# [Document]
(begin)
In the following cell we'll define a very simple Language Model by extending the `nn.Module` PyTorch provides.

Note that we allow this module to have a variable `embedding_size`, `hidden_size`,  number of layers (`n_layers`) as well as Dropout probability `dropout_p` on the embedding layer.

In [0]:
class LanguageModel(nn.Module): 
    def __init__(self, vocab_size, embedding_size, hidden_size, n_layers=1, dropout_p=0.5):

        super(LanguageModel, self).__init__()
        self.n_layers = n_layers
        self.hidden_size = hidden_size
        self.embed = nn.Embedding(vocab_size, embedding_size)
        self.rnn = nn.LSTM(embedding_size, hidden_size, n_layers, batch_first=True)
        self.linear = nn.Linear(hidden_size, vocab_size)
        self.dropout = nn.Dropout(dropout_p)
        
    def init_weight(self):
        self.embed.weight = nn.init.xavier_uniform_(self.embed.weight)
        self.linear.weight = nn.init.xavier_uniform_(self.linear.weight)
        self.linear.bias.data.fill_(0)
        
    def init_hidden(self, batch_size):
        hidden = Variable(torch.zeros(self.n_layers, batch_size, self.hidden_size))
(end)
(Rows from a dataset)
(begin)
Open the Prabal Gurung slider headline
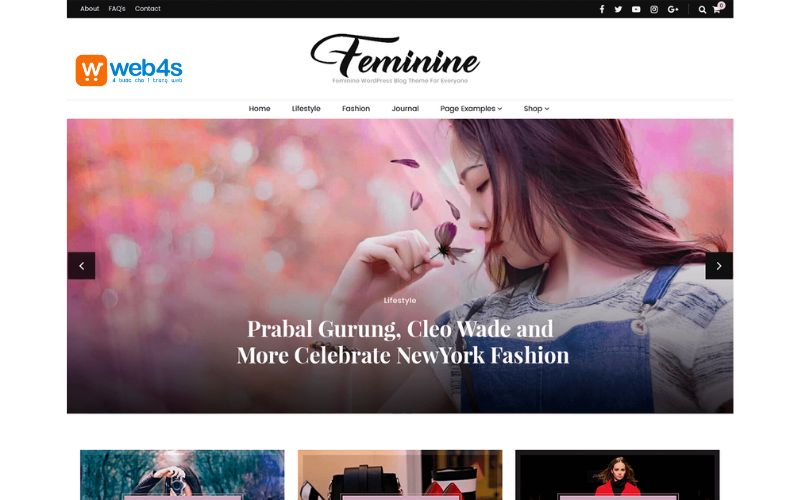 point(403,342)
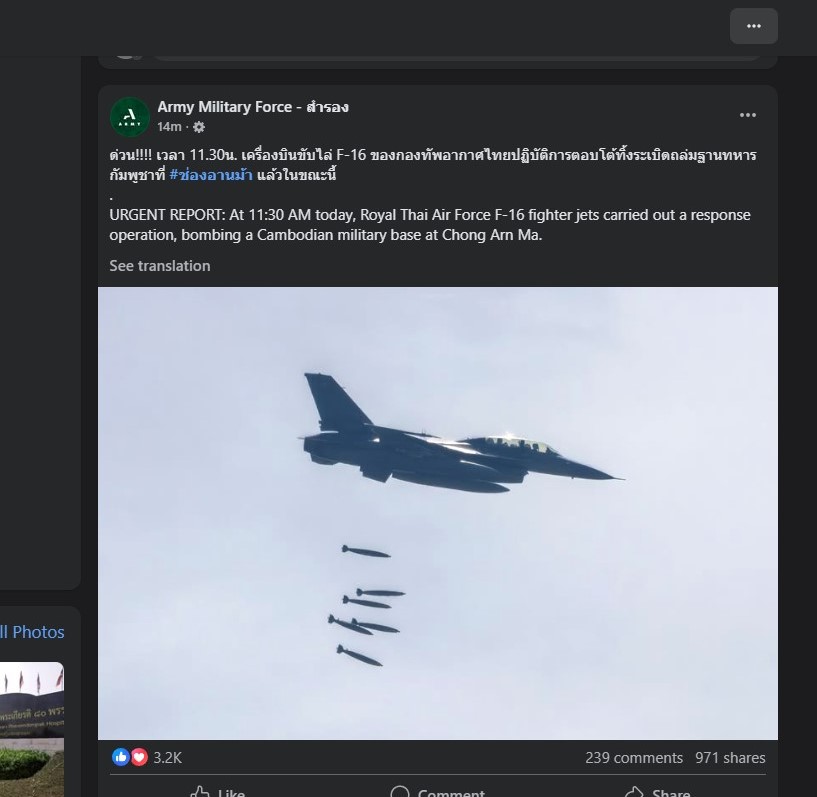Image resolution: width=817 pixels, height=797 pixels.
Task: Open the top-right three-dot menu button
Action: 753,26
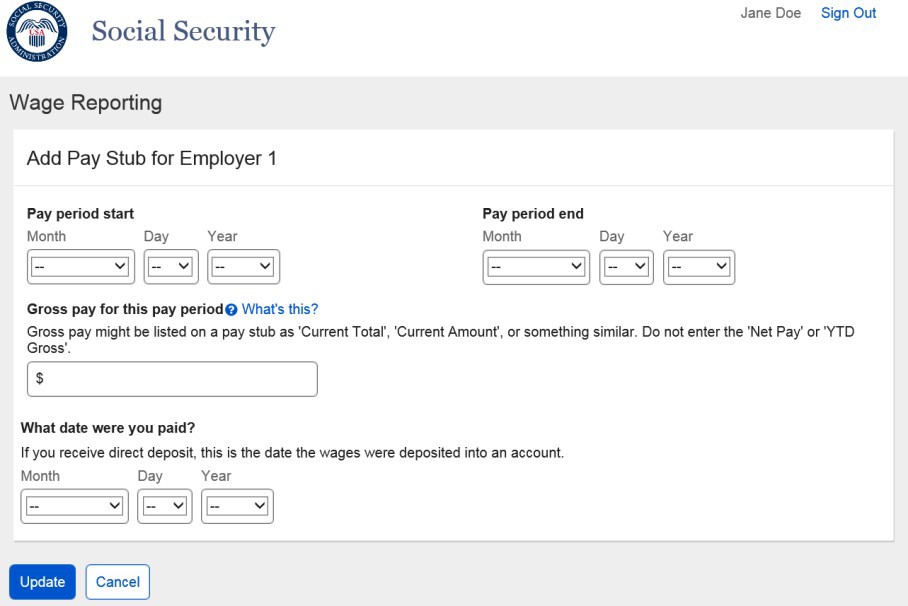Select the paid date Day dropdown
The width and height of the screenshot is (908, 606).
pyautogui.click(x=165, y=506)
(end)
# [Things to do]
1/ In the PyTorch language model walkthrough, which parameters does the `LanguageModel` constructor accept besides `self`?
2/ Continue the PyTorch language model walkthrough from its last line of code.
You won't need the data for any of this.

# [Answers for the exercise]
1/ `vocab_size`, `embedding_size`, `hidden_size`, `n_layers` (default 1), and `dropout_p` (default 0.5).

2/
        context = Variable(torch.zeros(self.n_layers, batch_size, self.hidden_size))
        return (hidden.cuda(), context.cuda()) if USE_CUDA else (hidden, context)
    
    def detach_hidden(self, hiddens):
        return tuple([hidden.detach() for hidden in hiddens])
    
    def forward(self, inputs, hidden, is_training=False): 
        embeds = self.embed(inputs)
        
        if is_training:
            embeds = self.dropout(embeds)
        out, hidden = self.rnn(embeds, hidden)
        
        return self.linear(out.contiguous().view(out.size(0) * out.size(1), -1)), hidden

## Training

In [0]:
EMBED_SIZE = 128
HIDDEN_SIZE = 1024
NUM_LAYER = 1
LR = 0.01
SEQ_LENGTH = 30 # for bptt
BATCH_SIZE = 100
EPOCH = 10
VOCAB_SIZE = len(word2index)
DROPOUT_PROB = 0.5
USE_RESCHEDULING = False

In [0]:
train_data = batchify(train_data, BATCH_SIZE)
dev_data = batchify(dev_data, BATCH_SIZE//2)
test_data = batchify(test_data, BATCH_SIZE//2)

In [0]:
model = LanguageModel(VOCAB_SIZE, EMBED_SIZE, HIDDEN_SIZE, NUM_LAYER, DROPOUT_PROB)
model.init_weight() 
if USE_CUDA:
    model = model.cuda()
loss_function = nn.CrossEntropyLoss()
optimizer = optim.Adam(model.parameters(), lr=LR)

In [0]:
rescheduled = False
for epoch in range(EPOCH):
    total_loss = 0
    losses = []
    hidden = model.init_hidden(BATCH_SIZE)
    for i,batch in enumerate(get_batch(train_data, SEQ_LENGTH)):
        inputs, targets = batch
        hidden = model.detach_hidden(hidden)
        model.zero_grad()
        preds, hidden = model(inputs, hidden, True)

        loss = loss_function(preds, targets.view(-1))
        losses.append(loss.item())
        loss.backward()
        torch.nn.utils.clip_grad_norm_(model.parameters(), 0.5) # gradient clipping
        optimizer.step()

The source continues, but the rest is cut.